▸ **Extract**:
================================
Water is trucked in from solar-powered pumps in Kalkul at 4,000 pounds per barrel or drawn untreated from the river without proper disinfection, posing health risks.
Nightfall brings total darkness as electricity flickers for only brief periods. Some areas go without power for weeks, others months. Many households have turned to solar panels.
“We must buy a quarter-block of ice each day, 3,000 to 4,000 pounds, since our refrigerator is unusable without reliable power,” said Safia, a local resident. Ice blocks themselves fetch between 12,000 and 16,000 pounds.
The Kamilin Teaching Hospital and health centres have reopened but remain understaffed and under-resourced. A nursing staffer told Atar that only the emergency ward operated previously; now dialysis, maternity and ophthalmology services are slowly resuming. Dengue fever and malaria are widespread in nearby villages.
Despite the Sudanese Armed Forces (SAF) forces reclaiming Al-Gezira, many of the displaced have not returned due to the dire conditions. Those who did mostly came from neighbouring states; those who fled farther afield remain away.
================================
▸ **Work instruction 1**: Translate this sentence from the passage on conditions in Al-Gezira into Spanish: "Nightfall brings total darkness as electricity flickers for only brief periods."
▸ **Work instruction 2**: Write the next few sentences of the passage on conditions in Al-Gezira, picking up after its final sentence.
The lines after this are separate material and have nothing to do with the passage on conditions in Al-Gezira.

▸ **Collected data**:
================================
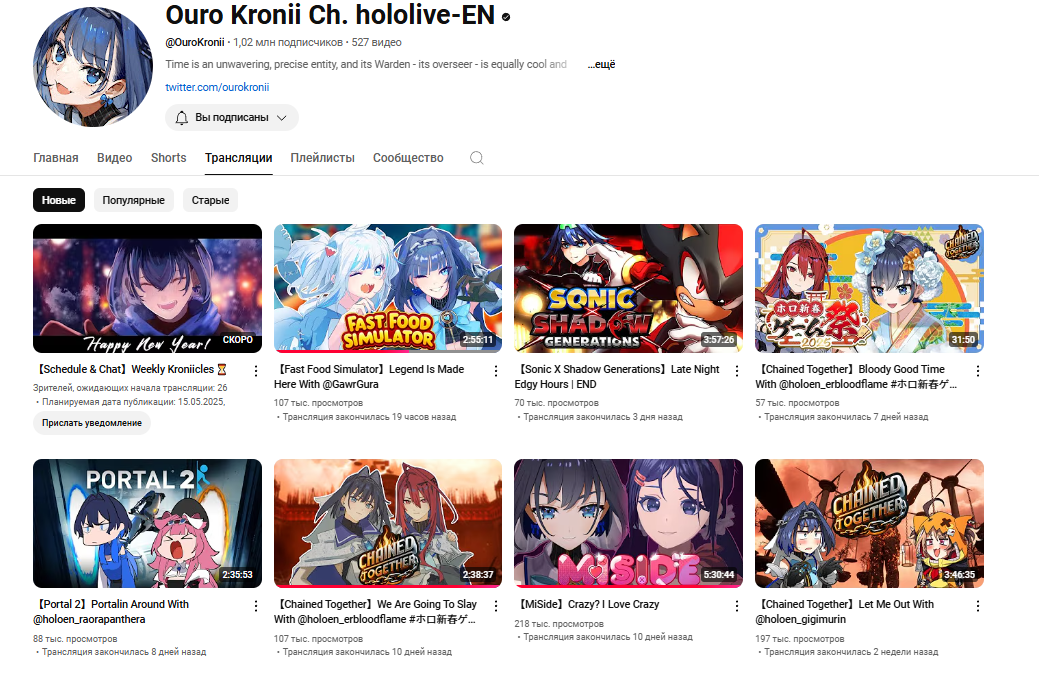Open options menu for MiSide video

tap(737, 606)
================================
▸ **Task output 1**: La noche trae una oscuridad total, ya que la electricidad solo llega de forma intermitente durante breves periodos.

▸ **Task output 2**:
Despite restored communications, cash remains scarce statewide, with ATM withdrawals incurring between five and ten per cent fees via the Bankak app.
“Security is stable. People are returning home and reopening businesses. The market is active again, with goods arriving from Atbara, Shendi and East Sudan,” Radia, a Kamilin resident, told Atar.
International organizations continue to provide aid despite accusations of nepotism in its distribution.
Kamilin sits on the eastern bank of the Blue Nile, 84.1 kilometres south of Khartoum and 99.2 kilometres north of Wad Madani. Reclaimed by the Sudanese SAF in early February, its four administrative units, Kamilin, Massid, Mi’eelaq and Industrial Area, depend on orchards, trade and industry, all weakened by war.
| Item | Price (SDG) |
|---|---|
| Gasoline (gallon) | 15,000 |
| Diesel (gallon) | 14,000 |
| Seven loaves of bread | 1,000 |
| 50-kg flour sack | 35,000 |
| 10-kg sugar sack | 30,000 |
| 50-kg corn sack | 190,000 |
| 50-kg wheat sack | 240,000 |
| 50-kg charcoal sack | 75,000 |
| Cooking gas cylinder | 50,000 |
| Kilogram of onions | 1,500 |
| Pound of milk | 12,000 |
| 36-pound cooking-oil drum | 160,000 |
Selected Local Prices
Scars of war: Cost of living stays high as normalcy gradually returns in East Nile
KHARTOUM STATE – Mohamed returned from Cairo to Al-Qadisiyya neighbourhood in East Nile locality after a year in exile, following the Sudanese Armed Forces (SAF) retake of control in the area. He says water now flows from solar-powered pipelines three times weekly: Saturday, Monday and Thursday, after municipal lines ran dry.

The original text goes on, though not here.